In an exciting scientific first, researchers at the Allen Institute successfully designed a new gene therapy that reversed symptoms related to SYNGAP1-related disorders (SRD) in mice. These are a class of brain disorders that can lead to severe and debilitating symptoms including intellectual disability, epilepsy, motor problems, and risk-taking behaviors in humans. In most cases, SRDs are caused when someone has only one working copy of the SYNGAP1 gene instead of the normal two.
The findings, recently published in the journal Molecular Therapy, represent the first successful gene supplementation therapy for SRDs in which an adeno associate virus (AAV) was used to deliver a working copy of the SYNGAP1 gene into brain cells. AAVs are non-replicating viruses that act like delivery trucks carrying therapeutic cargo, in this case the SYNGAP1 gene, into cells that need it.
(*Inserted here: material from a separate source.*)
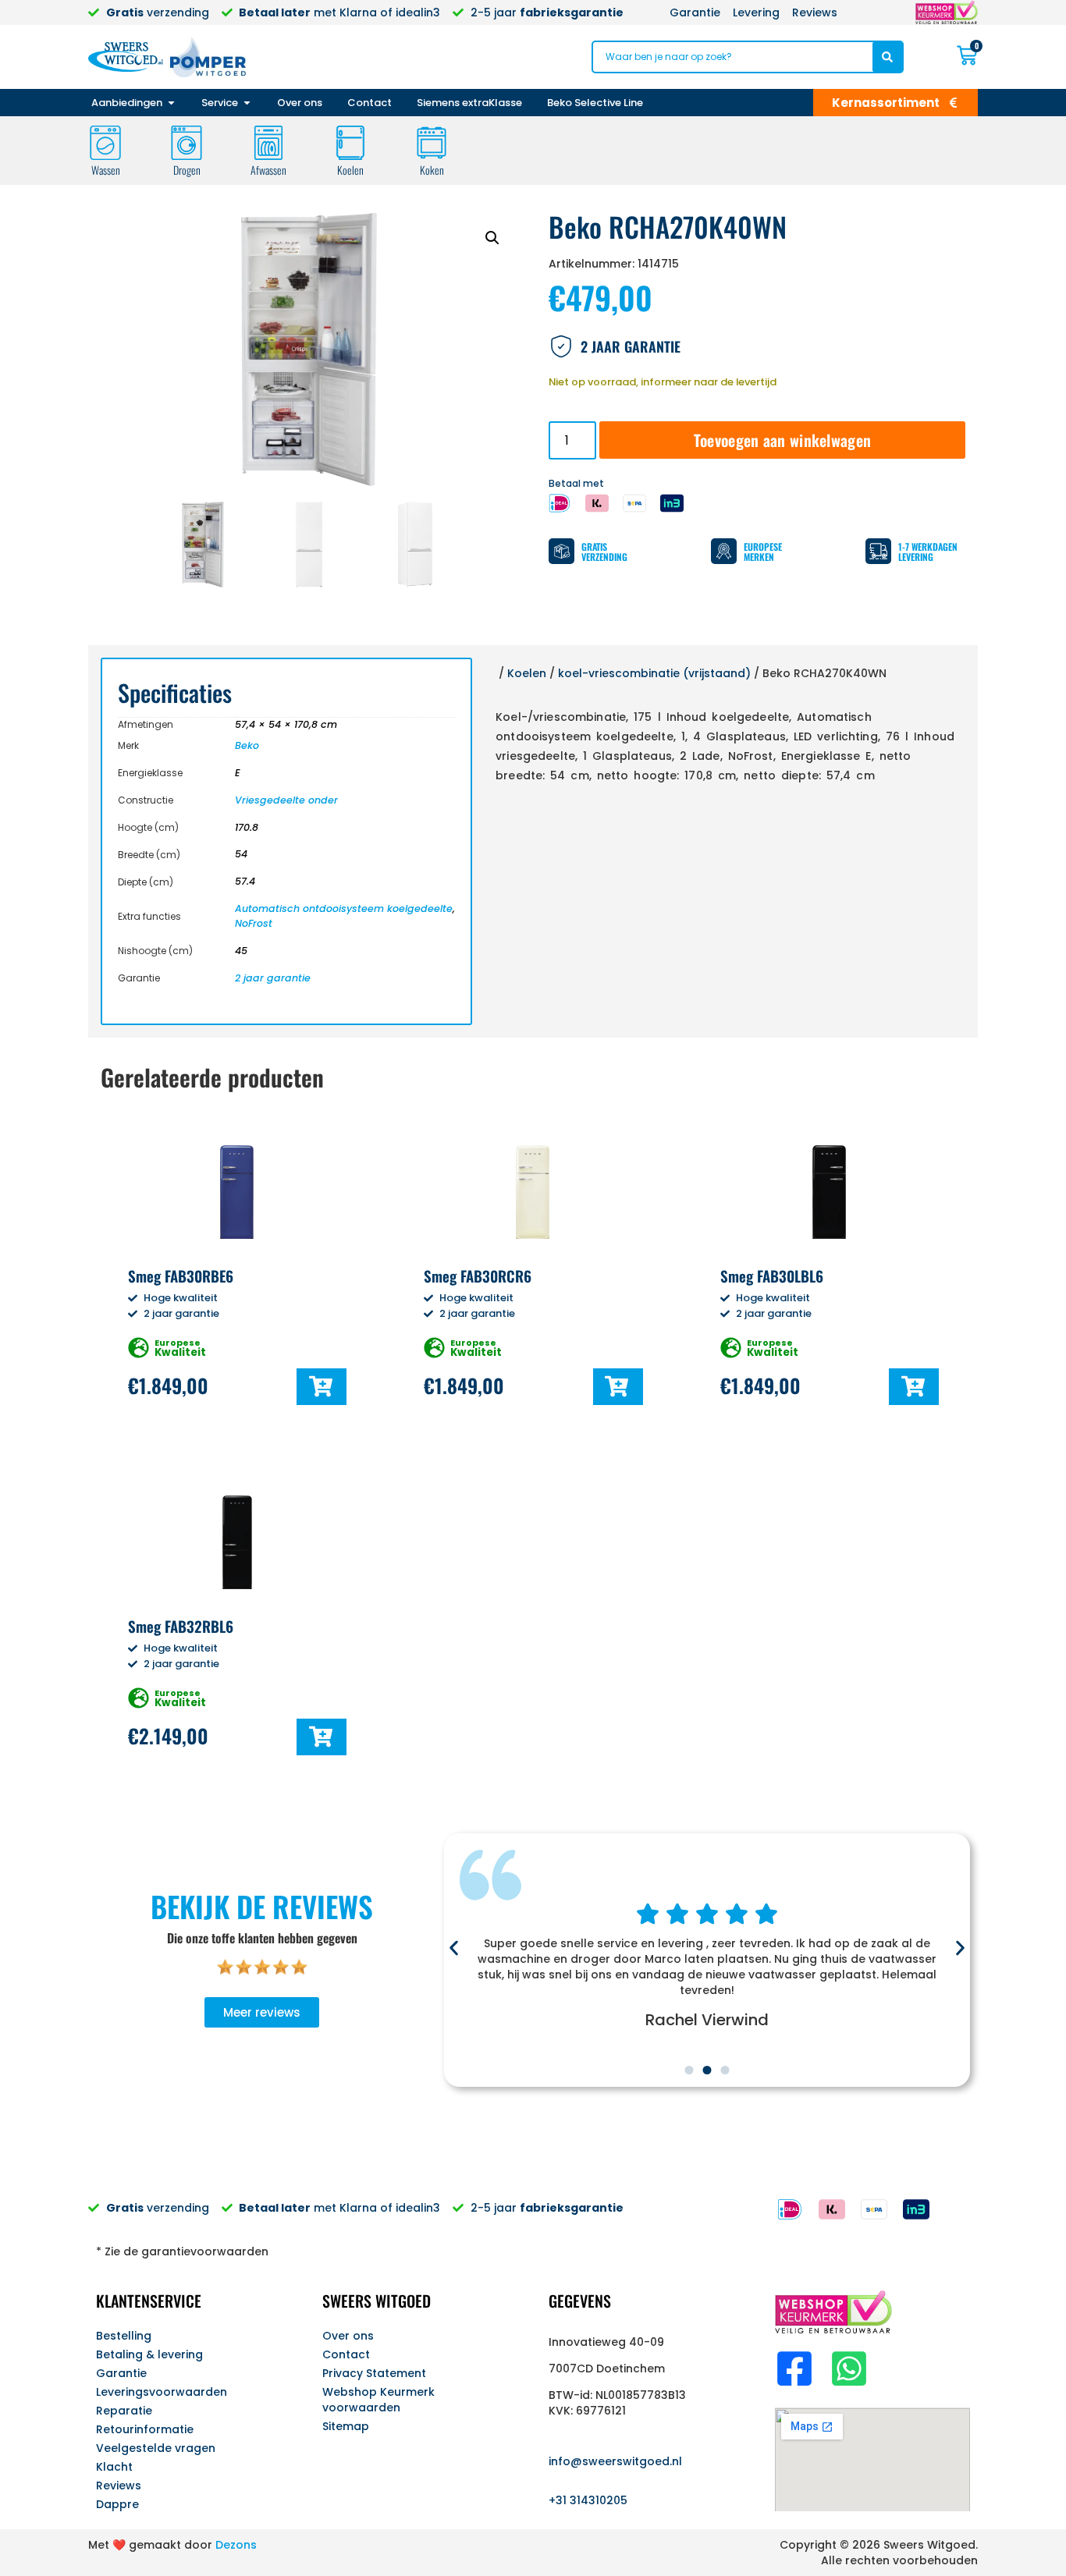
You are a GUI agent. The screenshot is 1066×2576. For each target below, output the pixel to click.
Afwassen (268, 169)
“Gene supplementation is providing a functional new copy of a defective gene, a strategy that has great potential for correcting diseases where a gene is completely missing or where a single copy of a gene is lost,” said Boaz Levi, Ph.D., associate investigator at the Allen Institute and senior author of the study. “This provides a clear demonstration that SYNGAP1-related disorders can be treated with a neuron-specific gene supplementation strategy. It’s an important milestone for the field that provides hope for those who suffer from this class of severe neurological diseases.”